The African Continental Free Trade Area in a Stagnating Multilateral Trading System: On the Likely (Ir)Relevance of the Enabling Clause
Italian Yearbook of International Law - Vol XXIX (2019), pp. 53-75
Posted: 31 Dec 2020
Date Written: 2019
This paper analyses the African Continental Free Trade Area (AfCFTA) whose Agreement entered into force on 30 May 2019, and particularly its relationship with the World Trade Organization. It considers whether the practice of African Regional Trade Agreements (RTAs) to rely on the Enabling Clause since 1979 should be replicated in the context of a 21st century trade deal. Considering the ambition of the AfCFTA for a deep integration, aiming at liberalising trade in goods, services, investment, intellectual property, competition, etc., the Enabling Clause may thus appear as a second-best option.
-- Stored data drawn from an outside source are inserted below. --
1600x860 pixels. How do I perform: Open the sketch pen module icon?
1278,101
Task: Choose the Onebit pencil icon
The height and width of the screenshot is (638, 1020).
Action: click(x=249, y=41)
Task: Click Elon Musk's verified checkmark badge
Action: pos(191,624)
This view is also supported by claims that reliance on variable geometry has been counterproductive in regulating African RTAs. While notification of the AfCFTA as a full fledged RTA may also sound, at least theoretically, too ambitious for a scheme composed of developing countries, this paper contemplates the GATT Article XXIV’s “interim agreement” alternative, which, nevertheless, comes with some strict rules regarding completion timeframe. Whereas adherence to such a schedule is generally not a requirement for RTAs notified as full agreements and may in such a scenario sound like an “undue” burden on African countries, the paper argues that it could alleviate the predicaments of lack of political will that has marred regional economic integration projects on the continent.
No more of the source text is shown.